PASSAGE PROVIDED >>
Artist Spotlight: Emmeline
The most potent and poignant artists allow you to enter into their world. There’s an incredible self and musical awareness interlinked with the aptitude to douse a listener in such a way, as well as a fearless vulnerability. Emerging artist Emmeline epitomises this immersion, drawing us into her life, her mind and her creativity to the extent that we feel like we are encountering these experiences alongside her.
Raised in a small town in West Yorkshire, Emmeline’s gateway to music was showered in glistening potential; her grandfather a artistic figure point in his local community, her mother in radio and her father a poet and playwright, Emmeline eased into her own creative field through a love of words and storytelling, which seeped into musical resonance. Following a chance meeting at an event, Emmeline began working with acclaimed producer Fraser T Smith (Dave, Stormzy), who has fully brought into her artistic manifesto and is overseeing the augmentation and amelioration of her sound.

WHAT YOU WILL DO >>
[A] Decide whether each statement agrees with the Emmeline spotlight, answering yes or no and quoting the words of the text that decide it. (i) Emmeline grew up in a small town in West Yorkshire. (ii) Emmeline's father worked in radio. (iii) Emmeline started working with Fraser T Smith after they met through a record label.
[B] Pick up the Emmeline spotlight after its final sentence and keep writing it.
The listing has no connection to the Emmeline spotlight.

DATA SHOWN >>
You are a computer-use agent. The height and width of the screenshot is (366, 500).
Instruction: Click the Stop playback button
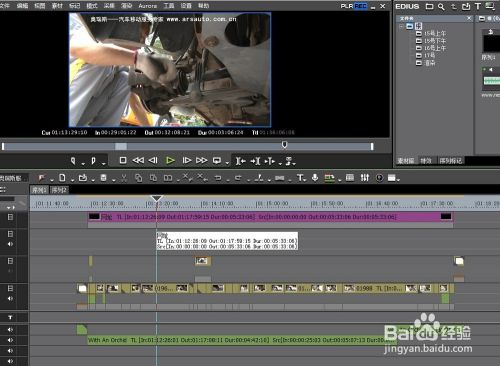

OUTPUTS IN ORDER >>
[A]
(i) Yes: "Raised in a small town in West Yorkshire"
(ii) No: "her mother in radio and her father a poet and playwright"
(iii) No: "Following a chance meeting at an event, Emmeline began working with acclaimed producer Fraser T Smith"

[B]
Smith produced the entirety of Emmeline’s debut EP Satellite Navigation System, released of the cusp of Halloween, blessing the singer/rapper with atmosphere encapsulating, stylistically varied and texturally vivid soundscapes that she cocooned atop of, flaunting a diverse lyrical and tonal nuance and developing her narratives in a concise and provoking way. Each of the four cuts insinuates a different set of musical influences and shapes a sprawling sound that sets a marker for the lavish quality and absorbing emotional impact that Emmeline has the capacity for.
Newly released single Sabrina is the swift follow up from the moody EP, which actualises the nonchalance that Emmeline had previously flirted with on the body of work. It’s a spacious, loose alternative R&B cut based on Audrey Hepburn’s Sabrina, a film that flows with nostalgia for Emmeline, a quality she relays into the rich and vivacious anthem.
I sat down with Emmeline to discuss acclimatising to life in the industry, working with Smith, and the journey to finding her musical sweet spot.
Q: Who and what influences you to create?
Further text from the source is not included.